図3は、図1の周波数成分の周波数帯域と図2の周波数成分の周波数帯域とを周波数軸に並べて記載した例を示す図である。図3において、図1および図2のそれぞれに対応した信号を得るには、図1および図2に対応したバンドパスフィルターを2種類(複数)用いるとよい。
しかし、従来は単独でバンドパスフィルターが用いられており、エッジで発生する高い周波数と、欠陥全体で発生する周波数を同時に増減して調整する。具体的な方法としては、上述の図13に示すように、ノイズを分離するために、バンドパスフィルターにおけるハイパスフィルターにより、振動、電源周波数、駆動モータからの誘導などのノイズを含む不要な低い周波数をカットする。これらの振動、電源周波数、駆動モータからの誘導などのノイズをカットした後でも、鋼板の磁気的に不均一な部分から発生する地合いノイズがあり、より小さな欠陥を見つけるには地合いノイズが大きな障害となる。そこで、鋼板の地合いノイズをカットするために、カットする周波数の値をさらに上げて行き、S/Nが最大になるように調整を行う。
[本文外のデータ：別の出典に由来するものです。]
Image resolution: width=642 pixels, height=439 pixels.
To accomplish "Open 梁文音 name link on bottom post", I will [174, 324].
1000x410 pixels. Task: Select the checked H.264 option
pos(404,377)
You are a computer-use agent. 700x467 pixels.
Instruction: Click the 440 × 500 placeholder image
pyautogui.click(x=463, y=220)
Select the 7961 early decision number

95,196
高い周波数をカットオフするローパスフィルター(ローパス周波数)は広域のノイズの誘導防止を考慮して選定する。
図4に、種々の周波数範囲のバンドパスフィルター通過後の波形の例を示す。これらはあくまでも例示に過ぎず、使用する素子や構成により波形は異なってくる。周辺のノイズの混入量も一例である。
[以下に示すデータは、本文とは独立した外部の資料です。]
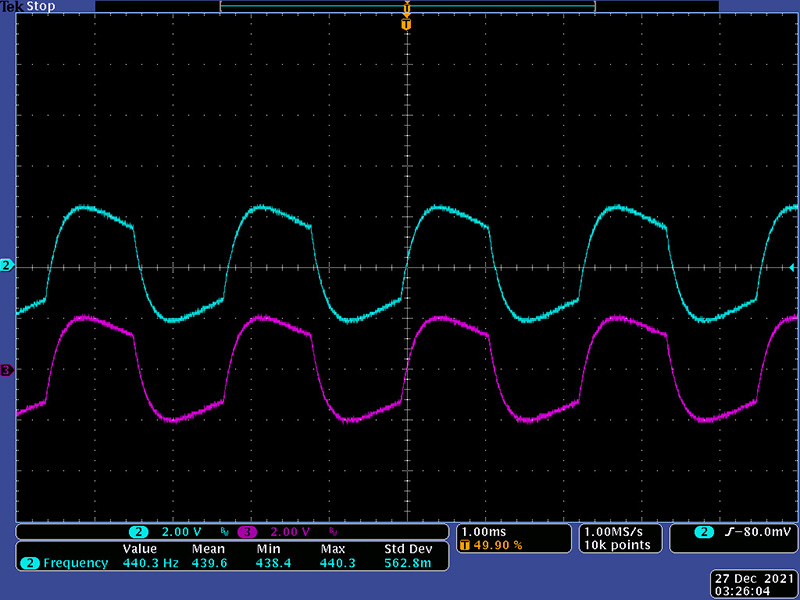Screen dimensions: 800x600
Task: Click the orange T icon beside 49.90 %
Action: pos(465,545)
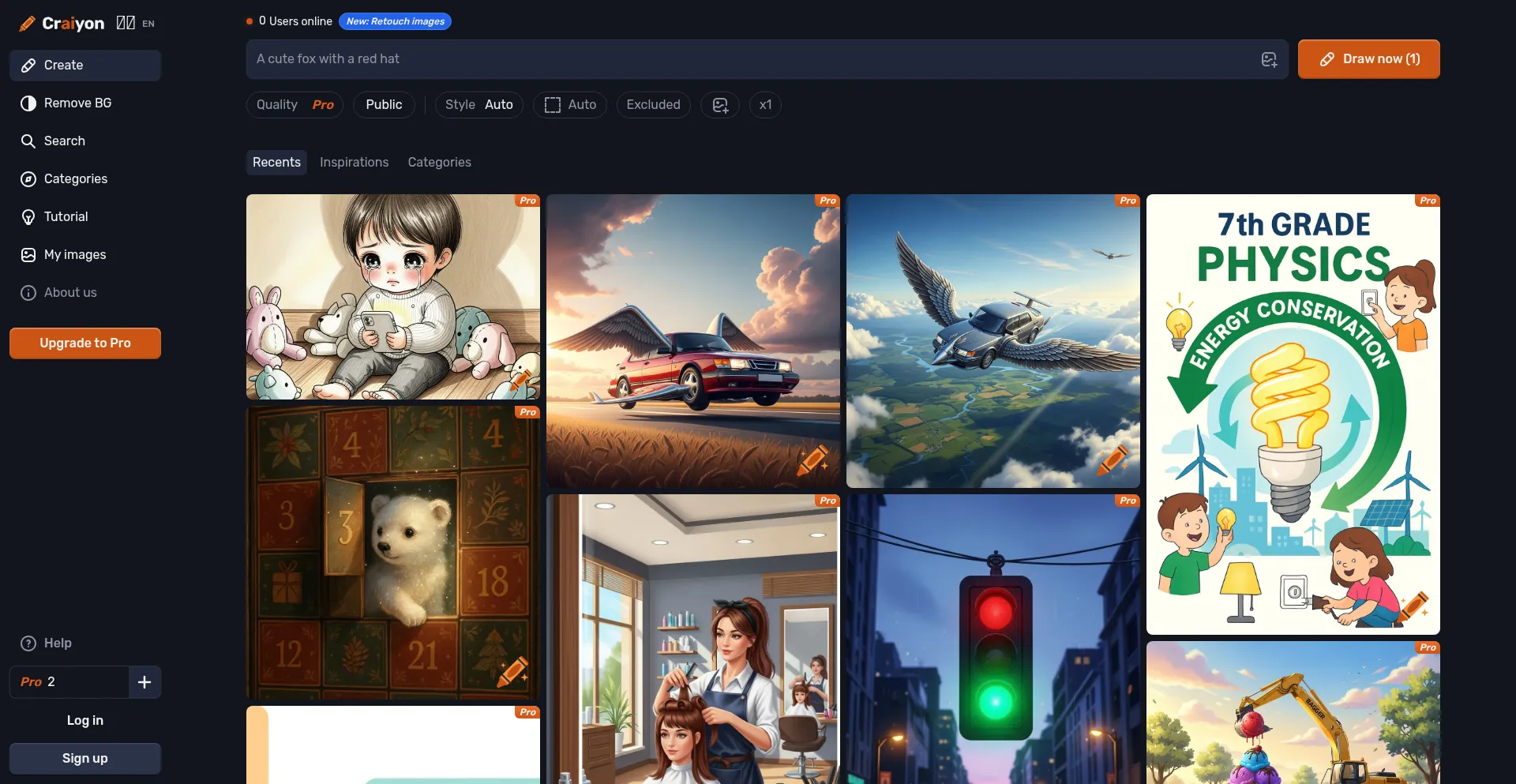This screenshot has width=1516, height=784.
Task: Click the retouch pencil icon on advent calendar image
Action: click(x=512, y=672)
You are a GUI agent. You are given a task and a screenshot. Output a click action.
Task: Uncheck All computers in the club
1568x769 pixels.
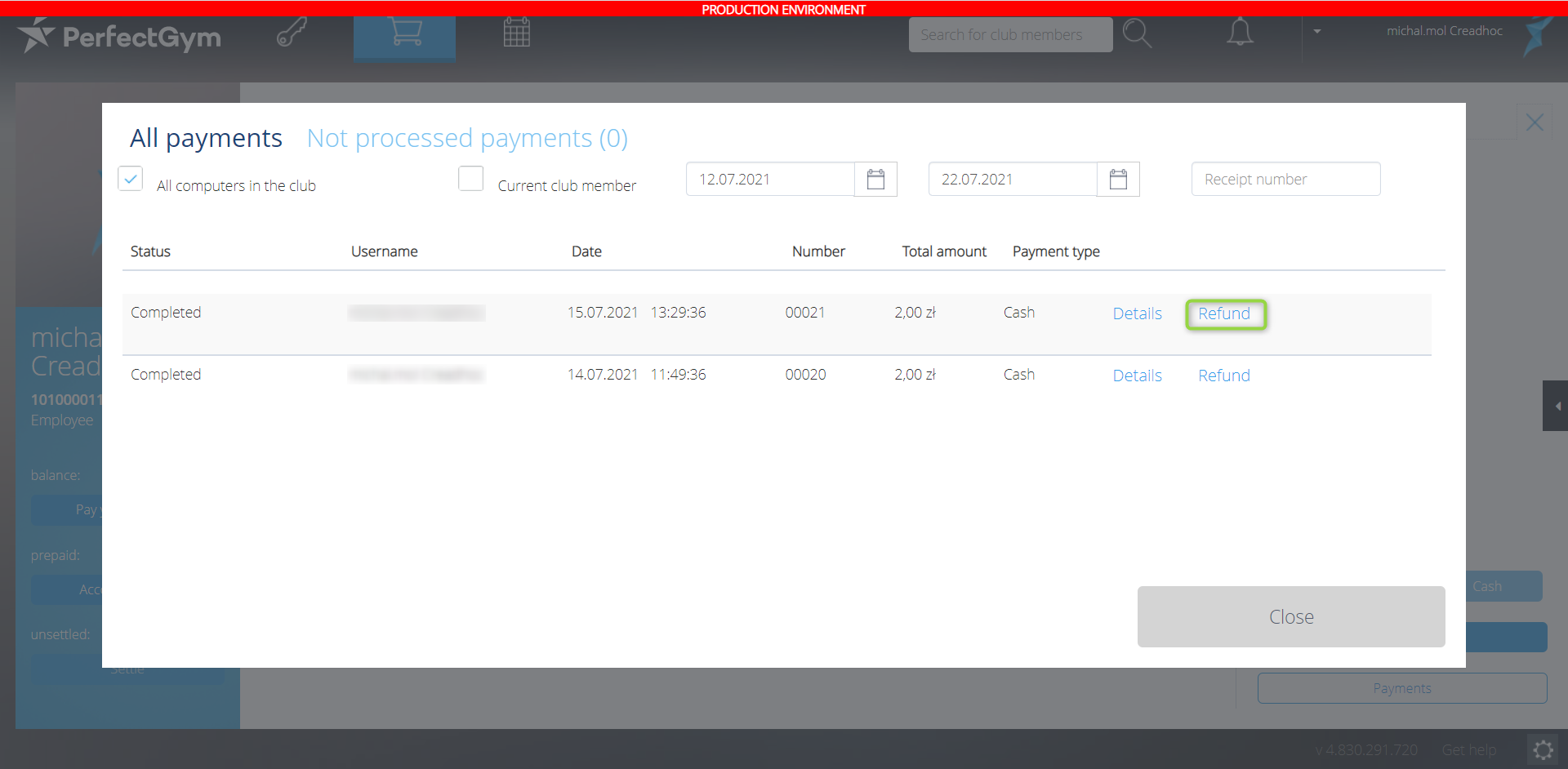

図5は一つのバンドパスフィルターのハイパスフィルターの周波数(低周波数側)を変更した(下限を設けた)場合における検査出力が変化する状況を示す図であり、(a)にハイパスフィルターの周波数を変更した状況を示し、(b)に信号のS/N比および出力を示す。図5の信号は、0.1mmφ程度のドリル穴の信号変化状況である。図5(b)に示すように、下限周波数1kHzでのカットオフでは検査出力が高いがS/Nが良くないことがわかる。下限周波数3kHzでのカットオフではS/Nは良くなるが、検査信号は小さくなることがわかる。
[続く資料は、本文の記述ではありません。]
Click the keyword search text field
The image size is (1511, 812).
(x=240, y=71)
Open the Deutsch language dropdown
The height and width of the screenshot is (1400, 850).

図4と図5から、0.1mmφのドリル穴程度の小さい欠陥を見つけたいときには、ハイパス側の下限カットオフ周波数を例えば2kHz以上と高くして、小さな欠陥でのS/Nが高くなる周波数帯を選択する。このとき、ハイパスフィルターの下限カットオフ周波数を高くしていくと信号の値が小さくなるので必要なゲイン調整も合わせて行う。この場合、大きな欠陥のエッジ信号が極端に小さくならないように確認しながら、検査対象鋼板のノイズと見つけたい欠陥の信号比、フィルターの最適値を求める。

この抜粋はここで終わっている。